The second opportunity to increase the ITC comes from projects that are placed into service in an energy community (10% increase in ITC) or an environmental justice area (10-20%). An energy community is defined as:
- A brownfield site;
- An area that has or had a significant employment base related to oil, gas, or coal; or
- A census tract that housed a coal mine or coal-fired electric plant that closed on or after December 31, 1999.
Projects located in an environmental justice area — a low-income community or Tribal land — will receive an additional 10% ITC. Projects that are part of a qualified low-income residential building or qualified economic benefit project will receive an additional 20%.
The IRA also gives project developers (other than tax-exempt entities) the ability to transfer ITC or PTC to a third party. The third party must pay in cash for the tax credit. That income is not included in the developer’s gross income or deductible by the third party. The developer must elect to transfer the tax credit on or before the due date their tax return is due in the year in which the credits are eligible to claim. Any ITC or PTC credits that are purchased can be carried forward but not subsequently transferred to another taxpayer.

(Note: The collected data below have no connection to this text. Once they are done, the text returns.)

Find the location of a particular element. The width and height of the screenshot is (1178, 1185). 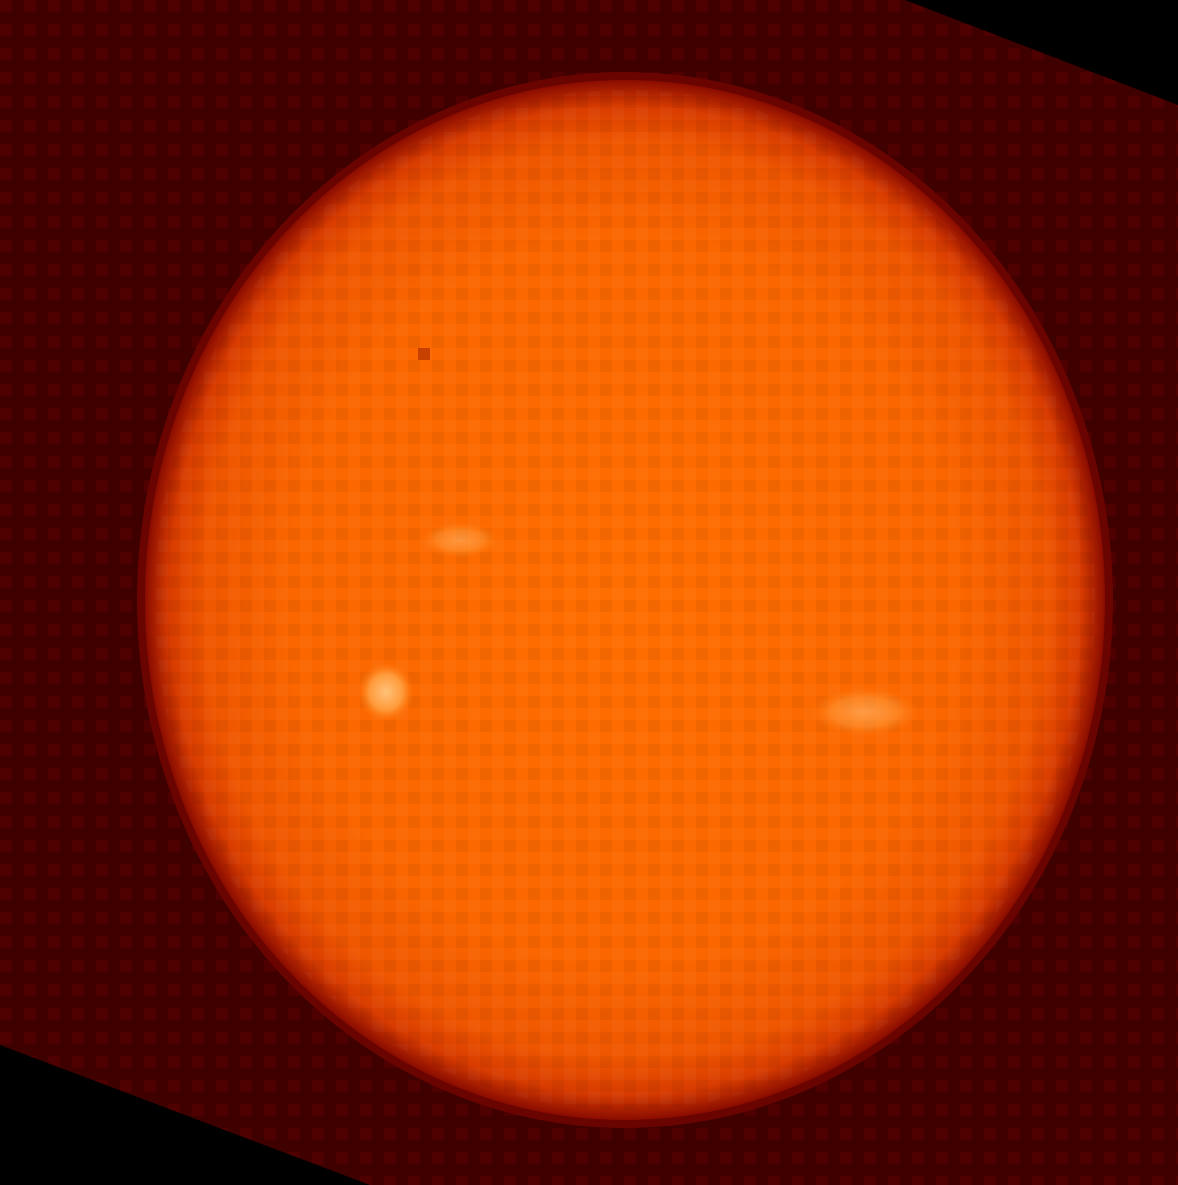

sunspot is located at coordinates (424, 354).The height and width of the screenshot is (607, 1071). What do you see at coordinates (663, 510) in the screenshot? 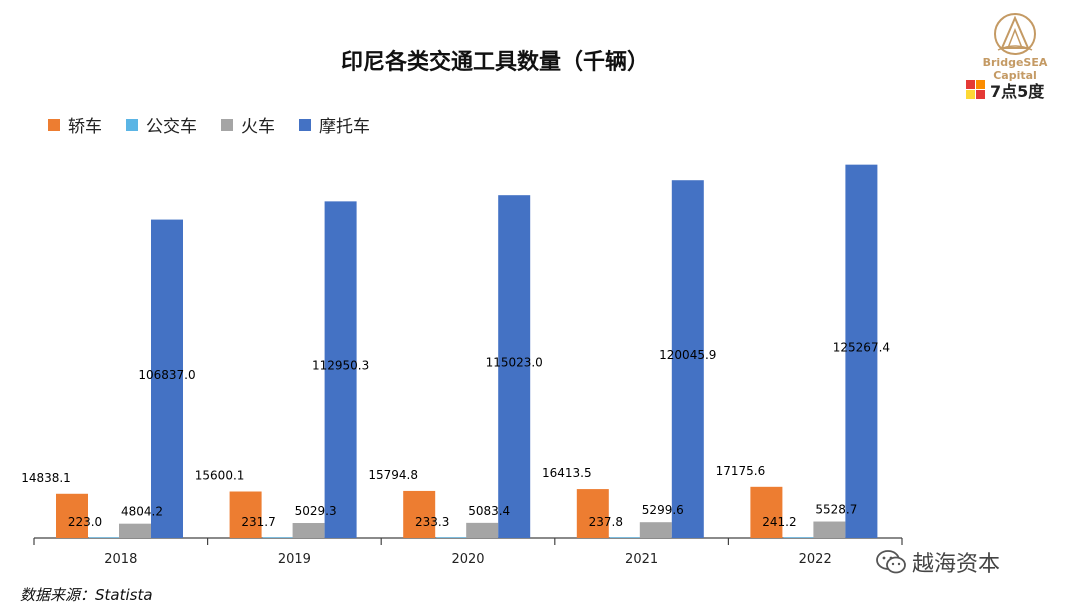
I see `data-label: 5299.6` at bounding box center [663, 510].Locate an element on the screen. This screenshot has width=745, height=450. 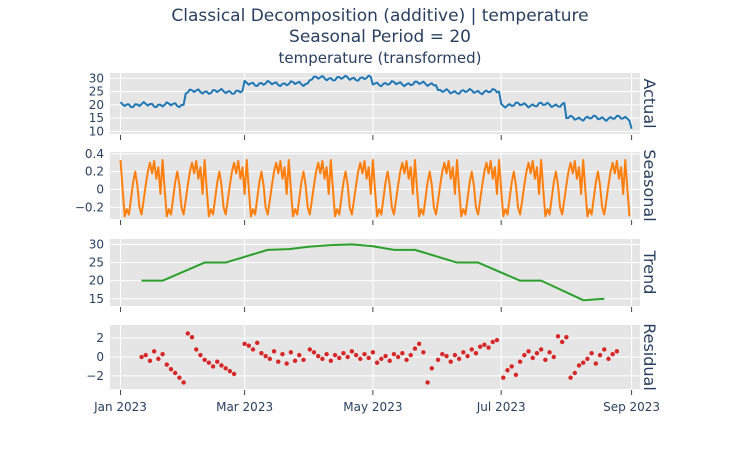
panel-background-trend is located at coordinates (375, 272).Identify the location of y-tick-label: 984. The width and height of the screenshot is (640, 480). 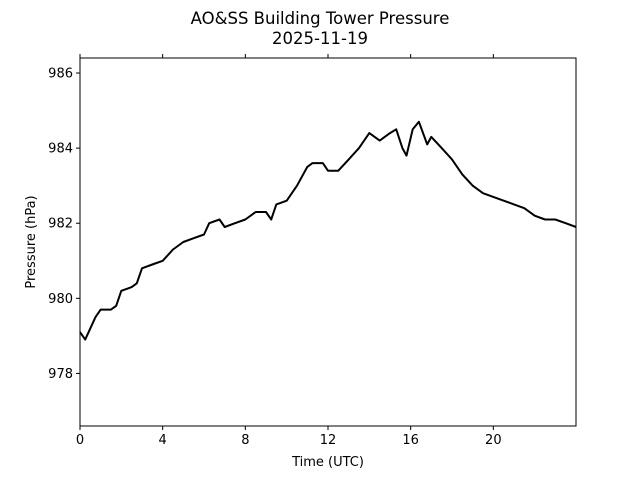
(60, 150).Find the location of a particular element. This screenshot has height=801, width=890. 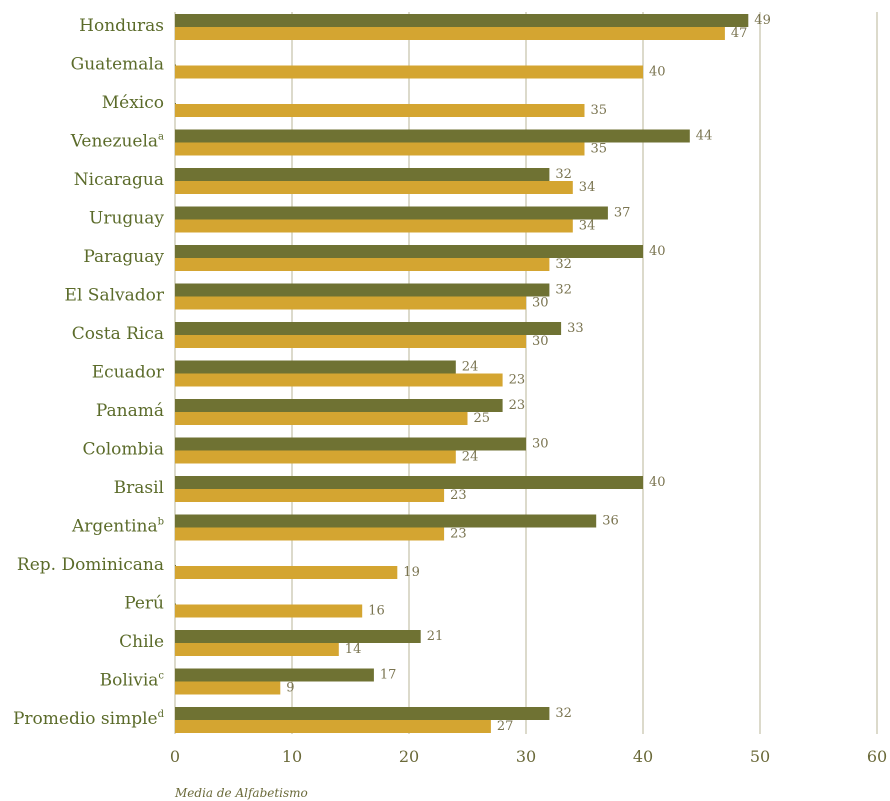

category-label: Honduras is located at coordinates (122, 26).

This provision creates a new marketplace for tax credits. It is projected that third parties may pay 92 cents on the dollar for a tax credit; in that case, the developer would receive 90 cents. The difference would go to the market maker on the transaction. Developers may seek ITC insurance that includes the original ITC amounts and determination of eligibility for the third party.
Direct Pay Options for Tax-Exempt Entities
Prior to the passage of the IRA, only taxpaying entities were entitled to the benefits that come with qualified solar projects, such as bonus depreciation and the ITC. Entities not subject to taxation, such as cities, counties, school districts, municipal utilities, churches, and other 501(c) organizations, could not take advantage of the solar benefits. With the recently passed legislation, these tax-exempt entities can receive the benefits of the ITC through a “direct pay” option in lieu of tax credits. Solar projects already under construction may qualify for the direct pay option if the projects are placed into service after December 31, 2022. Under the direct pay program, the tax-exempt organization would claim the ITC on its 2023 Form 990, which would generate the refund from the IRS. The organization must elect the direct payment on the tax return. The election is irrevocable and applies to any tax credit for the taxable year in which the election is made.
Under the IRA, a tax-exempt entity that places a solar project into service after 2022 but before 2025 may qualify for the ITC at a 6% rate. However, if the solar project is under one megawatt of production or meets the prevailing wage and apprenticeship requirements discussed above, or if construction begins 60 days prior to any guidance from the IRA, the project will qualify for the 30% ITC.
The passage of the IRA solidifies the extended timeline benefits for the ITC and PTC for the next decade. This fixed timeline provides certainty for solar developers, EPC contractors, investors, and tax-exempt organizations. The transferability of the ITC will create new markets, and new hybrid structures will be created for financing and acquisition purposes.
Solar production currently accounts for just 3% of the electrical production in the U.S., but 49 states require all electric utilities to use renewable sources for 30-35% of their energy production by 2035. We have a long way to go to achieve that benchmark, but the passage of the IRA will help close the gap and create more clean, renewable energy for our country.